With Duke Of Marmalade on the menu at Ascot next weekend, and a banquet at Goodwood the following week, we are left with some thin gruel today. Indeed, there is a strong case for saying that the most interesting card is at Market Rasen, where the flourishing William Butler seeks his fifth win in a fortnight.

As you might expect of a prize as valuable as the Toteswinger Summer Plate, however, he meets far better horses this time, and off a mark fully 34 lb higher than when he began this spree for his remarkable new trainer, Evan Williams. Another Welsh raider, Yes Sir (3.40), could prove too tough on these terms, having tumbled back down the weights last season. He had previously crowned a prolific novice campaign in this race, and is ridden for only the second time since by Tony McCoy. After a couple of recent spins on the Flat, he is primed to retrieve his best.

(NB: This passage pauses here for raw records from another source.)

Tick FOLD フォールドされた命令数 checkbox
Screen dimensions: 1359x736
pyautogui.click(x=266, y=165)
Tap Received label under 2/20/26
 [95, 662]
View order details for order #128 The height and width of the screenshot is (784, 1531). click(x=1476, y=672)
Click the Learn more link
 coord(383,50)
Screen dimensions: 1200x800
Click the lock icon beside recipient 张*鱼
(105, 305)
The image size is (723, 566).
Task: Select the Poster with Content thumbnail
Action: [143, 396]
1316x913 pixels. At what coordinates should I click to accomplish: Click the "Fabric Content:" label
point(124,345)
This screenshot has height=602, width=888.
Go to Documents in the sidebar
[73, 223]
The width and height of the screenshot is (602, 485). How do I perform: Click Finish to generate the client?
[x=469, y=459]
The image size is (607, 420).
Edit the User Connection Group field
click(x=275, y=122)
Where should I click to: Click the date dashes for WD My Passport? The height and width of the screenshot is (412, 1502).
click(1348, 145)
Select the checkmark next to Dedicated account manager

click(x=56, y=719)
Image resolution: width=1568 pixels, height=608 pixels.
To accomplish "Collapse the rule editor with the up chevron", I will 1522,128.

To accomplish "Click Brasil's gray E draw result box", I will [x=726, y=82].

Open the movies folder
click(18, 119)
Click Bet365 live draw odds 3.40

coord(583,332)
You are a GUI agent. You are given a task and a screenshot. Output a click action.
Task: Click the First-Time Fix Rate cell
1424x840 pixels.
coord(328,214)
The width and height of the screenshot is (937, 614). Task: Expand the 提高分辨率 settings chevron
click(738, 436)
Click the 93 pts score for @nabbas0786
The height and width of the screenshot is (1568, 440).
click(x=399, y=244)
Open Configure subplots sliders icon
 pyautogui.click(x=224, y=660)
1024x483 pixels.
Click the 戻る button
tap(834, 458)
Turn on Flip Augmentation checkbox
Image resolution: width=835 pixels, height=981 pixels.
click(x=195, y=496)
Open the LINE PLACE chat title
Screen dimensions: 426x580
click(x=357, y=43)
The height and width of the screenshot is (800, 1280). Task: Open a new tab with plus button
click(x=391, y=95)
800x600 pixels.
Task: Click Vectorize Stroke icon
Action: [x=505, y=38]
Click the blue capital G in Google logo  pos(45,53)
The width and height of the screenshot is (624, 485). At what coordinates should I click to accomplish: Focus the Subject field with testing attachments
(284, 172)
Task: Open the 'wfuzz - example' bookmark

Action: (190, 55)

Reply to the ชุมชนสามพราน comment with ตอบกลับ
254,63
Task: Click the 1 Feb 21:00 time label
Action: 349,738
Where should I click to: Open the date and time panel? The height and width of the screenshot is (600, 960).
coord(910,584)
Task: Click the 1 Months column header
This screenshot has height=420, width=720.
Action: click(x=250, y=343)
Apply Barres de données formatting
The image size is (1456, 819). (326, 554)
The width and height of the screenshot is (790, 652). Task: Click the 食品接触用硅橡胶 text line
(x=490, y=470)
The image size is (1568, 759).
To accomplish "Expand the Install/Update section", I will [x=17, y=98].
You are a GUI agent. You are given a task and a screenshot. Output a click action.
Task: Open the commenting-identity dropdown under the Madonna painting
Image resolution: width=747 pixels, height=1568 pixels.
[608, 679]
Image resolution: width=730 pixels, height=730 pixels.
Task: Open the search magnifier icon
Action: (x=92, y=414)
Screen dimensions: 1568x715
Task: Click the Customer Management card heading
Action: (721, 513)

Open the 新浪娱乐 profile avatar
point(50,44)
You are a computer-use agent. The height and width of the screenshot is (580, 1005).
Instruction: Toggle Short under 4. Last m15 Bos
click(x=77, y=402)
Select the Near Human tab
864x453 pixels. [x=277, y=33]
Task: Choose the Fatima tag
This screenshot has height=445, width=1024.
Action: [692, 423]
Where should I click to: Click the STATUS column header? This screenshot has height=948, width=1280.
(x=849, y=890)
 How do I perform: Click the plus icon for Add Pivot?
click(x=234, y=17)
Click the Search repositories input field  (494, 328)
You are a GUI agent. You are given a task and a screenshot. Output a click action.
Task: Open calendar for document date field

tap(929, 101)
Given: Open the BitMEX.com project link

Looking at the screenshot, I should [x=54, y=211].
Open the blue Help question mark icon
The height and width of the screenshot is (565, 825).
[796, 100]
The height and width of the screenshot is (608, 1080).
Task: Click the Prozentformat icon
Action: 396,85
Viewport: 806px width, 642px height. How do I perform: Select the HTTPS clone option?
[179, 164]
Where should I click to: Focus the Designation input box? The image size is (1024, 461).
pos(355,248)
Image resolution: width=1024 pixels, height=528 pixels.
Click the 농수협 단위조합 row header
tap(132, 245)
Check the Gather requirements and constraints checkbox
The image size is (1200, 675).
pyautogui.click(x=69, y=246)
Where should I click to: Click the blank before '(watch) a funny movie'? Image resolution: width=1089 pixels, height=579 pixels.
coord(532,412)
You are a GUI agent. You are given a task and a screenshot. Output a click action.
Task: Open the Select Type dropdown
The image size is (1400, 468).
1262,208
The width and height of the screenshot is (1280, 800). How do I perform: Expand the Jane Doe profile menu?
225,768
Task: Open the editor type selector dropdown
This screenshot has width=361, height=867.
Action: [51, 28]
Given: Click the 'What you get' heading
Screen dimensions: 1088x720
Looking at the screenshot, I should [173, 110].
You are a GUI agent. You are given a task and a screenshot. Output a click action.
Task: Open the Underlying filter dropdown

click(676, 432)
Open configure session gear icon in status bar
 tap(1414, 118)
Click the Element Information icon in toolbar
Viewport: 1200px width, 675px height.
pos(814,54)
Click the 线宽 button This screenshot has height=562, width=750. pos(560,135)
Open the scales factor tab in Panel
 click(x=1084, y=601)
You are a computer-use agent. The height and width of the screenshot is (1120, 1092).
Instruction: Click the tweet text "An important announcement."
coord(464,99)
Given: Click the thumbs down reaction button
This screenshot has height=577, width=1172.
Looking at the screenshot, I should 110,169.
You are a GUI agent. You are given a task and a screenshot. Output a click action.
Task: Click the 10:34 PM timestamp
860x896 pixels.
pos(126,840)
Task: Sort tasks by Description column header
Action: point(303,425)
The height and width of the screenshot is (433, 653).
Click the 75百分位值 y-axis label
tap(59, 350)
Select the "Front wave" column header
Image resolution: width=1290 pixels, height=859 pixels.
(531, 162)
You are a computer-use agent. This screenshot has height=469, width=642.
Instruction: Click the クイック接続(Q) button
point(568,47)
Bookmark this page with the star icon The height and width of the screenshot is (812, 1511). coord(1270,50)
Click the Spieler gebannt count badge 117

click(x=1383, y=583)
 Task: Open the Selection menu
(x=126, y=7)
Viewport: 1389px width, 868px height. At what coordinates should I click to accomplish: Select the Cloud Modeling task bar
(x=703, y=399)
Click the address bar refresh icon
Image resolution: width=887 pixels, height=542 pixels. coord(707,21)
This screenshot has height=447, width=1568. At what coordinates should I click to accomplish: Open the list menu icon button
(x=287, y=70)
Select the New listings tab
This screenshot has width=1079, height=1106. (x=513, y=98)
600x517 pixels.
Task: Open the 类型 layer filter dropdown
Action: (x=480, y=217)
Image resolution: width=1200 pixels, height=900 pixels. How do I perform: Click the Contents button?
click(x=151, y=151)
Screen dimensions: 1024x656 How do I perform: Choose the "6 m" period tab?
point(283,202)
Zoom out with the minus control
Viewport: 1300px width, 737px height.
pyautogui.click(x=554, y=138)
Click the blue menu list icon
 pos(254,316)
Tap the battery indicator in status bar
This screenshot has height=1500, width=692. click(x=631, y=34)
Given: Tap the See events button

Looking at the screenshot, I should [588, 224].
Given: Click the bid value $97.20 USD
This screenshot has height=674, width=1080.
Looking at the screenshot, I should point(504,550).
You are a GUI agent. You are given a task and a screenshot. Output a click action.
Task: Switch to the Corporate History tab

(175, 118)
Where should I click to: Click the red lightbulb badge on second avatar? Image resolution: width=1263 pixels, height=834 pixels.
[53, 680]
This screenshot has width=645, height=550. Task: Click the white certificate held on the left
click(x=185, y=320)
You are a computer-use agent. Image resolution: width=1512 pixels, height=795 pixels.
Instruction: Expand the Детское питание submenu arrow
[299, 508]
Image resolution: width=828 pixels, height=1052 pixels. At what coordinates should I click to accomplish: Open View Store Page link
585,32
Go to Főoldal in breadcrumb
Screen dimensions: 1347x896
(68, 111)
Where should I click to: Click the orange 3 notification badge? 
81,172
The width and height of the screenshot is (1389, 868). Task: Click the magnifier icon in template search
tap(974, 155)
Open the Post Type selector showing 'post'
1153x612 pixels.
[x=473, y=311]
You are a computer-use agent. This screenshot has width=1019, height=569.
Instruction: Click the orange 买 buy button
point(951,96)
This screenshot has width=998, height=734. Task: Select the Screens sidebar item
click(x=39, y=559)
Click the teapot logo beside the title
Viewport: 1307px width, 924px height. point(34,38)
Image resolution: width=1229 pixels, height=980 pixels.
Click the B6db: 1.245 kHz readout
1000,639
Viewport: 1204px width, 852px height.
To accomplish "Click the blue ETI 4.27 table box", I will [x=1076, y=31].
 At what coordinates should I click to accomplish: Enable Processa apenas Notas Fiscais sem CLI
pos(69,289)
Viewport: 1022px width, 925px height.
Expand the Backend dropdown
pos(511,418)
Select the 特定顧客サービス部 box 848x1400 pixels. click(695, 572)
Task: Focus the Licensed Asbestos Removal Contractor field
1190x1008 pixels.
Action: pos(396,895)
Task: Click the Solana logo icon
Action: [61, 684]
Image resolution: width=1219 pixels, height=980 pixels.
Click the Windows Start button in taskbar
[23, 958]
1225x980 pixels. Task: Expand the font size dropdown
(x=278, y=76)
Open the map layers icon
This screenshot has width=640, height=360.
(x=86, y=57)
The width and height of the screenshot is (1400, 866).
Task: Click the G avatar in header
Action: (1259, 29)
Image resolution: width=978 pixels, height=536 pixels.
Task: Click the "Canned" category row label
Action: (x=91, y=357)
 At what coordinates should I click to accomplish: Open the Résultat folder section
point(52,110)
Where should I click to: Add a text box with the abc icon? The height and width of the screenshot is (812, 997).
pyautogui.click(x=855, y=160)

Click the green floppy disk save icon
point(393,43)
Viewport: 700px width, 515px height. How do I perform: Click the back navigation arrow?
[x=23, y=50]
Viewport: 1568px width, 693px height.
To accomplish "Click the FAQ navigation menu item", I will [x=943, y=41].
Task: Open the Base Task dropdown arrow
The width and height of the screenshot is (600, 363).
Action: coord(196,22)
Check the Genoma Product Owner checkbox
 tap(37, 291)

In fairness, there is kudos as well as cash in the big one at Newbury, which rewards trainers with an eye for a bargain. The weight carried by each runner in the Weatherbys Super Sprint reflects its cost at the yearling sales, being reduced by 1lb for every 3,000 guineas under 48,000 guineas. As such, the record of Richard Hannon (below) in the race reflects handsomely on his knack of finding precocious animals at a fair price.

He has won three of the last five runnings of this event, and his team today includes Penny's Gift, a 10,000-guinea filly who has already been placed at Royal Ascot. She drops back a furlong, however, so preference is for Infamous Angel (next best 3.25) who cost only 9,000 guineas herself but showed a lot of speed over this trip on quick ground at Bath.

Heavily backed that day, she can prove another feather in the cap for the prolific young stallion Exceed And Excel.

Corrybrough (2.20) is being kept in the shallow end by his patient trainer, and remains well within his depth today, while MAGHYA (nap 2.50) is another who has taken a forward step with every start.

Montmartre first impression beguiles

On the face of it, the Prix de l'Arc de Triomphe looks a very different race today, compared with this time last week. First Curlin, testing the water for an audacious transatlantic challenge, was beaten on his turf debut at Belmont; and then Montmartre won the Grand Prix de Paris, over the Arc course and distance, with staggering ease.

Montmartre's poor run in the Prix du Jockey-Club was attributed, rather exotically, to the volume of the public-address system. This time it was his own performance that seemed to drown all dissent, but it remains possible to offer one or two caveats. For a start, he gained first run on most of his serious rivals; and one or two of them, who had run in the Irish Derby, probably found this race coming too soon. Visually, however, he could not have been more striking, and it should certainly concentrate minds in less productive racing empires that it has fallen to the Aga Khan himself to come up with a feasible French rival for his magnificent filly, Zarkava.

Curlin, meanwhile, was hardly disgraced behind a Breeders' Cup winner in Red Rocks, who was restored to his best by blinkers. Less adventurous owners might now be twice shy, but it would be no surprise to see Jess Jackson persevere towards new horizons in Europe.

Counterfeit concept of Sovereign Series

Doubts whether the recent launch of the Sovereign Series opened up a brave new world for racing have not been confined to these pages. Its backers, however, have been rising superbly above all challenges, condemning "the cynics" for an automatic reluctance to give the concept a chance.

But who are the true cynics? Are they not the people who are trying to deceive broadcasters that the most cherished Flat races in the calendar would gain dazzling new stature from their random realignment? Only the cynical, presumably, would try to stimulate competition between terrestrial broadcasters with a ruse so clumsy that it might well cause one of them to walk away in disgust? Only the cynical, or the hopelessly naïve.